I purchased an article directory script that (somehow) allowed the hacker to upload a phishing script to my server through the "upload photographs" feature. Fortunately, it was caught and removed within an hour of being uploaded (along with the script!), but not before I got this horrifying email from eBay (below). It is an email I don't want to receive again!
Here's the letter. I removed my site name (of course!).
Dear yoursite.com |
We have just learned that your service is being used to display false, or "spoofed," PayPal.com pages, in an apparent effort to steal personal and financial information from consumers, and defraud PayPal users. Specifically, it appears that a yoursite.com user is sending unsolicited messages which misrepresent the sender as PayPal, and making false statements that encourage the recipient to go to a page hosted by you at
asking to enter personal and account information. The purloined information is then sent to an email account and, based on our investigation of similar schemes, used to steal accounts and commit other fraudulent acts including international credit card and wire fraud.

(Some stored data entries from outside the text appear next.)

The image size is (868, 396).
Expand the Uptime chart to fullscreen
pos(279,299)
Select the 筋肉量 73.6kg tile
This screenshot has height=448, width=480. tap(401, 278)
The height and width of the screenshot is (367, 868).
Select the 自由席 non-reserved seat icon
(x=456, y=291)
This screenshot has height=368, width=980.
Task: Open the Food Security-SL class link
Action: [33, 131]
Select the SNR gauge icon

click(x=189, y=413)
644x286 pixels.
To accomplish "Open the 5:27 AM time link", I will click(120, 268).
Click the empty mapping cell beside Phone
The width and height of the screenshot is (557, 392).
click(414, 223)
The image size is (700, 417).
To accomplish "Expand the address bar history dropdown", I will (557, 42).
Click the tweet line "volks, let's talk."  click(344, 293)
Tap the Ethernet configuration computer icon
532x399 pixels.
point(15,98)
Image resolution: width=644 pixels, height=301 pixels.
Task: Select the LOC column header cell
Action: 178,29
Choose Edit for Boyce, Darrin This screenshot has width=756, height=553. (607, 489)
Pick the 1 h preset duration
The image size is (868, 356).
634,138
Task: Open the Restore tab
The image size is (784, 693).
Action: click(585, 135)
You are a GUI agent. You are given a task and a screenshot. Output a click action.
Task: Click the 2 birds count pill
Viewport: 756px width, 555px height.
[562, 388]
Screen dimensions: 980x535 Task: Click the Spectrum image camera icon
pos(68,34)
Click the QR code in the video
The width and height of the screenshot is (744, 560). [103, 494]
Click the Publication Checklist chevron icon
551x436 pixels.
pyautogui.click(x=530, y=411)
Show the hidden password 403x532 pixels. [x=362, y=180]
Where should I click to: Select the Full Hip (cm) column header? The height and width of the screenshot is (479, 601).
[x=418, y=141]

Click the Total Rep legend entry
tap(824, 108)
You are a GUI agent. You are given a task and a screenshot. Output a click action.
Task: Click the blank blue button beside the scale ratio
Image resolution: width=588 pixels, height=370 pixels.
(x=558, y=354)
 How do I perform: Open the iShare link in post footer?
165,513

This matter is urgent - we believe that consumers have been falsely directed to this page and may be fooled into divulging personal information to a criminal, if the page is not immediately disabled. We ask that you immediately disable the site at http://www.yoursite.com/Paypal/, as well as any associated email addresses, so that this fraudulent scheme can be stopped. We further request that you provide us with all contact information that you have for this user so that we may provide this information to the proper law enforcement authorities.
While we believe that the above information gives your company more than a sufficient basis for disabling the page immediately, out of caution we note that your user's unauthorized reproduction of PayPal's trademark and copyrighted materials violates federal law, and places an independent legal obligation on your company to remove the offending page(s) immediately upon receiving notice from PayPal, the owner of the copyrighted materials. Accordingly, the information below serves as PayPal's notice of infringement pursuant to the Digital Millennium Copyright Act, 17 U.S.C. Section 512
I, the undersigned, CERTIFY UNDER PENALTY OF PERJURY that I am the agent authorized to act on behalf of the owner of certain intellectual property rights, said owner being named PayPal, Inc. I have a good faith belief that the website located at URL http://www.yoursite.com/Paypal/ has its copyright in each page of its website and associated source code. Please act expeditiously to remove or disable access to the material or items claimed to be infringing.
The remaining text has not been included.